>>>>> "Richard" == Richard Fateman <fateman at cs.berkeley.edu> writes:
Richard> ;; return an integer that is the leading d digits of the floating point
Richard> number r
Richard> ;; not quite perfected; see below
Richard> (defun fp(r d)(round (* (rational r)(expt 10 (+ d (ceiling (log r 10)))))))
Richard> there is a need to watch at the margins for rounding bumping up the size of
Richard> a number:
Richard> that is, 0.990000 to 2 digits you multiply by 100 and get 99, correct.
Richard> but 0.999 to 2 digits you multiply by 100 and get 100, which has 3 decimal
Richard> digits. One too many.
This is probably good enough for bfloats. It looks much, much simpler
than the existing code. Still have to fix the corner cases, though.

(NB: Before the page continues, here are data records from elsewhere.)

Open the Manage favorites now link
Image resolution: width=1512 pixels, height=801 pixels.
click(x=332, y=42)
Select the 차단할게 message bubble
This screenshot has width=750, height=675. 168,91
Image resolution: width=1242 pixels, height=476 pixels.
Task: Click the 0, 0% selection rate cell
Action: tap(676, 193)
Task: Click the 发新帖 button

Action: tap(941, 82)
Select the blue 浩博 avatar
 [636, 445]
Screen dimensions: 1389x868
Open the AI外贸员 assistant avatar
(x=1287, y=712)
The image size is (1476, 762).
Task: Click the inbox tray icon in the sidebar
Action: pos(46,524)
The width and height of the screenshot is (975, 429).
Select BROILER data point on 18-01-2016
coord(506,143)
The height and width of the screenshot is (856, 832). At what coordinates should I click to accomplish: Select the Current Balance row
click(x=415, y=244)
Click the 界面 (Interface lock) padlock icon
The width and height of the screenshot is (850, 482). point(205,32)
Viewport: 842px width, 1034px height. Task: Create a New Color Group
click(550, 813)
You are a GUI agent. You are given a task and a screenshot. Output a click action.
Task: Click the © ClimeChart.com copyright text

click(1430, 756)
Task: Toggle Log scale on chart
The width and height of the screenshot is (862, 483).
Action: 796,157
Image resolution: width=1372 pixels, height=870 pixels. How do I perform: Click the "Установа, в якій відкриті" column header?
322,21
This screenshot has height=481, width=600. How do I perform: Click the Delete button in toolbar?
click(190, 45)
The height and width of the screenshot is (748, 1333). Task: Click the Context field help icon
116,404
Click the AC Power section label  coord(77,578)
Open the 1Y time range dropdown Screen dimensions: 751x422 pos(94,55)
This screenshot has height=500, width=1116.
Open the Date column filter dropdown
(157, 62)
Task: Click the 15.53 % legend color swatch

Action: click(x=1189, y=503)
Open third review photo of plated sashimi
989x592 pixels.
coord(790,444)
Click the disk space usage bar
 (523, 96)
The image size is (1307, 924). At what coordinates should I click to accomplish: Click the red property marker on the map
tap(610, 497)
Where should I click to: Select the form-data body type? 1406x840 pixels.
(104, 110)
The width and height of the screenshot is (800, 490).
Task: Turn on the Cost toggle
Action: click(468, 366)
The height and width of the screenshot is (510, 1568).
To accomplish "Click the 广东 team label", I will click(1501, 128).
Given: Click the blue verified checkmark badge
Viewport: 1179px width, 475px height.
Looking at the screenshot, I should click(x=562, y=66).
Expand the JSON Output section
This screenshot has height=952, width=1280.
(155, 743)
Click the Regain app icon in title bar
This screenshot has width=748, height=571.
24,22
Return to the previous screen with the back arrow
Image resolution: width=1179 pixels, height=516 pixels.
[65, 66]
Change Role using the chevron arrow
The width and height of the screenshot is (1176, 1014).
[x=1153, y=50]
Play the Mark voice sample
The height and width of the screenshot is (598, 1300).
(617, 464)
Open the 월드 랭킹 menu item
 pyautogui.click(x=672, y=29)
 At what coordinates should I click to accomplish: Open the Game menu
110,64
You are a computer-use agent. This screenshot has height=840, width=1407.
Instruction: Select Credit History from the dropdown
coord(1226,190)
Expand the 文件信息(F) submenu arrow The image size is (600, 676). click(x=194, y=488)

Note also that there is another potential source of error caused by
roundoff in computing (log r 10).
Richard> I mention all this only because if you look at the
Richard> literature in binary to decimal conversion, the implicit
Richard> restriction on such programs is that you have to do it
Richard> using hardware arithmetic, whereas in common lisp, we
Richard> routinely have rational and arbitrary precision
Richard> arithmetic.
I think Burger and Dybvig actually implement a simple bignum package
that is just enough for their algorithm. (Their paper uses Scheme to
implement the algorithm, but you can get a C version from them.)